Exercise directions: Where does the string "computer" appear in the records? Copy each line that holds it.

Stored data:

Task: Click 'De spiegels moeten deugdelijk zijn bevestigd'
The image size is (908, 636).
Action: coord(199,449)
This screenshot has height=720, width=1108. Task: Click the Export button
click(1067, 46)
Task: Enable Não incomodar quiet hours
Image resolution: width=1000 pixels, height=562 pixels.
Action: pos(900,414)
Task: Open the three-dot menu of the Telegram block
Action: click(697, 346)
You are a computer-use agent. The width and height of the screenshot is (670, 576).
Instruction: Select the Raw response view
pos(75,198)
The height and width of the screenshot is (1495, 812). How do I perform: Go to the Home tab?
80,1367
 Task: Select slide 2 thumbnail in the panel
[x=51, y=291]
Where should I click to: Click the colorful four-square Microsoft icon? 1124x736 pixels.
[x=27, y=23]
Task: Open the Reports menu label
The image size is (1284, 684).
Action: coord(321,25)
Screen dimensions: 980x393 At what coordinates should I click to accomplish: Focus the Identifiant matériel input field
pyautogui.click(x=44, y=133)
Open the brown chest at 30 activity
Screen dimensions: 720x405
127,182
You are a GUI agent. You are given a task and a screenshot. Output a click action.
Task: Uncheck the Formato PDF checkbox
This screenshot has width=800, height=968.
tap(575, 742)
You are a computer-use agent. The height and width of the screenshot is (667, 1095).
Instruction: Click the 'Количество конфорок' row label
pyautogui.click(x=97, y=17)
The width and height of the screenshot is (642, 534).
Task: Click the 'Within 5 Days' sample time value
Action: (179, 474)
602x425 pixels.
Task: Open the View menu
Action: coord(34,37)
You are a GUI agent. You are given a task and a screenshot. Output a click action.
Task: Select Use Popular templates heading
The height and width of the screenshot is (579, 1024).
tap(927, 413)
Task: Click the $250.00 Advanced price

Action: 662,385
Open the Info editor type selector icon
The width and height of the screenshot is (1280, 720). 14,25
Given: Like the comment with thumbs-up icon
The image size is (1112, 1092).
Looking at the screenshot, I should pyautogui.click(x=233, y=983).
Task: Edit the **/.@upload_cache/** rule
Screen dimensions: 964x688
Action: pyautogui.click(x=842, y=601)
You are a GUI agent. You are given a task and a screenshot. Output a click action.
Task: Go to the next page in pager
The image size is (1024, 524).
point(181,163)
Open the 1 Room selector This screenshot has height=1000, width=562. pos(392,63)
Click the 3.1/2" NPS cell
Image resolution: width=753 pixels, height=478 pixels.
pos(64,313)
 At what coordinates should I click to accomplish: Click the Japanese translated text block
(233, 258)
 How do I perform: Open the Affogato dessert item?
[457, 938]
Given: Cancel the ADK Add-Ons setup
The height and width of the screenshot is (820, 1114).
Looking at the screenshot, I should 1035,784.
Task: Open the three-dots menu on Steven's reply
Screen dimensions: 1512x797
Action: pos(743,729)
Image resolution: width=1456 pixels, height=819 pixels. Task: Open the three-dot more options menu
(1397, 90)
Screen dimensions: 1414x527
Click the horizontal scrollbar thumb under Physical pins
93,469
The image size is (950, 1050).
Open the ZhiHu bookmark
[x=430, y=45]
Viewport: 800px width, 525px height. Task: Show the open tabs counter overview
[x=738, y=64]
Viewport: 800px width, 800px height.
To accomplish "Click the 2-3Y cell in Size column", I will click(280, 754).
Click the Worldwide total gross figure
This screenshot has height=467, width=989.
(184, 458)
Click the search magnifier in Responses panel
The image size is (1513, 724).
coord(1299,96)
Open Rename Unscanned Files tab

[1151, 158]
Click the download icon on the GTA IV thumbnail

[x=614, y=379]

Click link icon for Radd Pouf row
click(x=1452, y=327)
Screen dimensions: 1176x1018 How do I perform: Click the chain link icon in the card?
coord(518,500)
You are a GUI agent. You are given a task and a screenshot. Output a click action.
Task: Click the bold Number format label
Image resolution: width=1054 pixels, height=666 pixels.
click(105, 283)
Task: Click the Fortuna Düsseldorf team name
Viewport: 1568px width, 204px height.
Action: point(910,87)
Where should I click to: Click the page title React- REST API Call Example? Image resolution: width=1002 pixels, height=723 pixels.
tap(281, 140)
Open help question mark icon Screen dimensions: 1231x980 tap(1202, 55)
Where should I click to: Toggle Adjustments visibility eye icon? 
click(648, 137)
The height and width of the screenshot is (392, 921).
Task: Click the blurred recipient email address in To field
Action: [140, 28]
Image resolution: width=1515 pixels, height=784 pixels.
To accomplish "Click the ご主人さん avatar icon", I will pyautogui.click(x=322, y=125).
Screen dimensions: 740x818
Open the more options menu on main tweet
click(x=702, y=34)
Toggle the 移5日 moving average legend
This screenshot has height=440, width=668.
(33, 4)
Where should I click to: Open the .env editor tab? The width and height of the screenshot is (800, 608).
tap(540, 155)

Exercise result:
You are a computer-use agent. The width and height of the screenshot is (670, 576).
You are a computer-use agent. The height and width of the screenshot is (667, 1095).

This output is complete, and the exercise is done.